Is there a female role model who could provide Clinton with inspiration? It’s true that in recent years many women, including Clinton herself, have won decisive victories and functioned highly effectively at lower levels of politics. But Congress and governorships are very different from the presidency: they do not involve high levels of symbolism, as the presidency possesses. So even in states where drama and charisma are of great importance (like California), even the most successful candidates for state offices very often are pretty blah. Buoyed by their successes in our largest and most glamorous state, they then run for president – and get nowhere because they just don’t have what it takes. Think of Pete Wilson or Jerry Brown. Blah. (Ronald Reagan, of course, is the exception.)
Of all the women in high positions, Elizabeth Warren has, to my mind, the most dramatic and charismatic speaking style. But she would never be confused with her close theoretical counterpart, Bernie Sanders. She often speaks in a kind of stage whisper: you have to lean in to hear what she’s saying. You might think that makes her sound namby-pamby and not worth listening to, but it has a paradoxical effect.
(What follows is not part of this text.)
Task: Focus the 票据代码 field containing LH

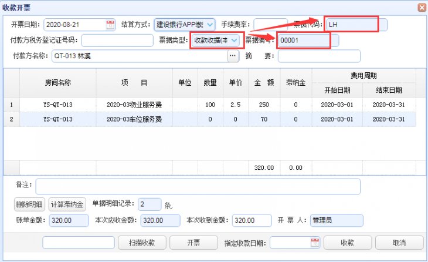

Because listeners have to make the effort of listening, it has to be worth their while, so the softness of her voice magnifies the power of her meaning.
Likewise, she projects earnestness and sincerity. She does this not by saying, à la Trump, “I AM SINCERE! I AM THE MOST SINCERE PERSON IN THE WORLD!” which would (paradoxically again) make her, as it makes him, sound markedly insincere, but she does it by indirect means: by her tone of voice, emphases, and facial expression. And because she sounds modest and demure, she is not threatening. But she is exciting, even thrilling.
Could Clinton borrow from Warren? Perhaps. I’m not advocating that she do just what Warren does – they are different kinds of people – but there are ways to be thrilling that men can’t do and women can, and she might think about what would work for her.
At the same time, we voters, her audience, have our own homework to do: we must learn to listen to her, to listen to a woman, all women, that is, learn to hear language in a new and, yes, exciting way.